Your goal →
In the records below, find each line with "agent" and copy it.

Source data →
·····

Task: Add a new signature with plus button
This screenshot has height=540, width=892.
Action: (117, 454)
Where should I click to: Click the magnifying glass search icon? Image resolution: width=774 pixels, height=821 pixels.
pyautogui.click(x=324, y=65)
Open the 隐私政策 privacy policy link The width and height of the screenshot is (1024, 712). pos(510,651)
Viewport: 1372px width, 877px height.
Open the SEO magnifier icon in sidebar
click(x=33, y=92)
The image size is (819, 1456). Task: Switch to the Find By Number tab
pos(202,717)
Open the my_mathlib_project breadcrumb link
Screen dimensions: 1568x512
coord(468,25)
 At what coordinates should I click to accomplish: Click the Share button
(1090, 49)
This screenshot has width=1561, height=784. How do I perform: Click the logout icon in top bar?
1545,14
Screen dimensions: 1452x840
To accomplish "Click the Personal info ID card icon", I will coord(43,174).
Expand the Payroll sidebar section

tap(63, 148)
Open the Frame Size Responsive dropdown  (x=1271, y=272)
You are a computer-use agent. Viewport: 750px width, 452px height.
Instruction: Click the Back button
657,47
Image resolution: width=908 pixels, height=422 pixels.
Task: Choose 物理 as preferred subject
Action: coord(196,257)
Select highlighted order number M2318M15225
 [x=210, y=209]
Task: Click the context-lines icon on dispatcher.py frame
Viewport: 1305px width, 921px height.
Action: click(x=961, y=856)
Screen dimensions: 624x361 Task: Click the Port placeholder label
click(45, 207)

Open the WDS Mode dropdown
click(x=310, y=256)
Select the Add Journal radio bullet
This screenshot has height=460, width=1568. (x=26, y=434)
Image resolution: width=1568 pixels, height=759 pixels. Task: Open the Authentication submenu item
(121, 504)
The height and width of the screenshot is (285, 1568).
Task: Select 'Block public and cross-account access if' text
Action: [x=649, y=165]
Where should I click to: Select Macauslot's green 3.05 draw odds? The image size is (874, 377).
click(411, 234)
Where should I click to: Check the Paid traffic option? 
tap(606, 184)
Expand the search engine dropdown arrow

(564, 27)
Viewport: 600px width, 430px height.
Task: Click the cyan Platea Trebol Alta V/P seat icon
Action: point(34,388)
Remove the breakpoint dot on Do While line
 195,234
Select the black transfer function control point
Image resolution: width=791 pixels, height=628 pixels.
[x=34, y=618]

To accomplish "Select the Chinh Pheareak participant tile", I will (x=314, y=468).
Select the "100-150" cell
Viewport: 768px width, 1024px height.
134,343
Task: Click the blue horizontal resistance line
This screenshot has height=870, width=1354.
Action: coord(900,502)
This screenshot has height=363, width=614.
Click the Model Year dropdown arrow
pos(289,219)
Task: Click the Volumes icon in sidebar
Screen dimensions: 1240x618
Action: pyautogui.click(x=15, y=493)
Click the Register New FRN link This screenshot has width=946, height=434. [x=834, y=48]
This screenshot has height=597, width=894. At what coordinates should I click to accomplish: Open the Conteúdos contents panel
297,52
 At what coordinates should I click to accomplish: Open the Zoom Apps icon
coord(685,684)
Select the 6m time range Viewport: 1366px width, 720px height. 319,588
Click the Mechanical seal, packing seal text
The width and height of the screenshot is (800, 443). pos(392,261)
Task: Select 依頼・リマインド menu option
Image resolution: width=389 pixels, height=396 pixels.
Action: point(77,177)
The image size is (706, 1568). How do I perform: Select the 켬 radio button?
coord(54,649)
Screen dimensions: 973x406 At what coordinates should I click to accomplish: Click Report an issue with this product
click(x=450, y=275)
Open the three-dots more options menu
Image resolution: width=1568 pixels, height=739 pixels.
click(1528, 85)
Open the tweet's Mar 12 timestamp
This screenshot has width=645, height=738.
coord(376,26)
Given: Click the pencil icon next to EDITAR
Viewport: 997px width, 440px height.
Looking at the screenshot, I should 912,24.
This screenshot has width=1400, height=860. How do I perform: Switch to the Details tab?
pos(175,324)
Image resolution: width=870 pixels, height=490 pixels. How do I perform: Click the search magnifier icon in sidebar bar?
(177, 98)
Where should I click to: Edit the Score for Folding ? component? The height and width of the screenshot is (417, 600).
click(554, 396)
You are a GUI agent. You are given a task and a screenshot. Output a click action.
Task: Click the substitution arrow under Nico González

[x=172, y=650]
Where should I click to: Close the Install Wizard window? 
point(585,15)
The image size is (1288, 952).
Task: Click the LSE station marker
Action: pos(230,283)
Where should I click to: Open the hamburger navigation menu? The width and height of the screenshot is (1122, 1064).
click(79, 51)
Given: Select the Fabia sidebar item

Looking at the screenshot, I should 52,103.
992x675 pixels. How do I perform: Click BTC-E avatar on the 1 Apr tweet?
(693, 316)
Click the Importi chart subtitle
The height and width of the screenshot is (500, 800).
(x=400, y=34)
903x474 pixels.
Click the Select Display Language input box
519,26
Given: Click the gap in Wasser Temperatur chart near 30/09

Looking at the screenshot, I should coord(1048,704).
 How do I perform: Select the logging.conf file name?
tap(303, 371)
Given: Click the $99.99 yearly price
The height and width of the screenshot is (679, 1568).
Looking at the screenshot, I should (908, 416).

·····

The completed task →
You are a computer-use agent. Viewport: 750px width, 452px height.
You are a GUI agent. You are given a task and a screenshot. Output a click action.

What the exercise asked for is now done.